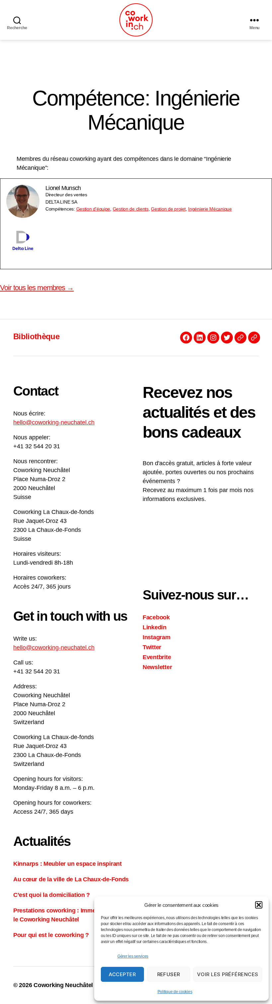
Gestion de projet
---
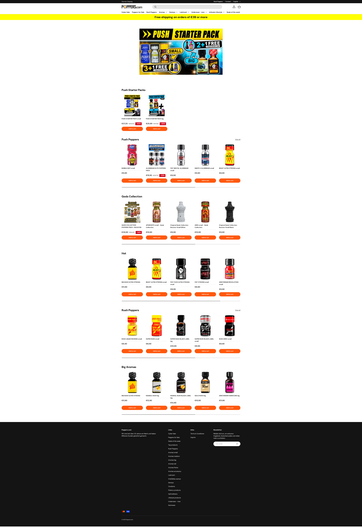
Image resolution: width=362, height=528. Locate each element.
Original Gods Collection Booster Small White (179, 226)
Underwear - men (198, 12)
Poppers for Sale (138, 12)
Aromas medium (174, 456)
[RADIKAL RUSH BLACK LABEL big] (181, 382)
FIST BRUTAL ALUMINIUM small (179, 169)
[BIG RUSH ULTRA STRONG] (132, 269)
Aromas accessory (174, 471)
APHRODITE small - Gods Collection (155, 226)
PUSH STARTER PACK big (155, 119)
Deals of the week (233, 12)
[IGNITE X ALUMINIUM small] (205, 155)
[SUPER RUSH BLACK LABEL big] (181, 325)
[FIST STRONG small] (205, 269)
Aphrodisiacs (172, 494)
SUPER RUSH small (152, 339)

Aim. Turn the records from the line containing "[FIST STRONG small] (205, 269)" down to the line containing "SUPER RUSH small (152, 339)", both included, into a numbered list, and leave out any blank lines.

Solution to this task.
1. [FIST STRONG small] (205, 269)
2. Aphrodisiacs (172, 494)
3. SUPER RUSH small (152, 339)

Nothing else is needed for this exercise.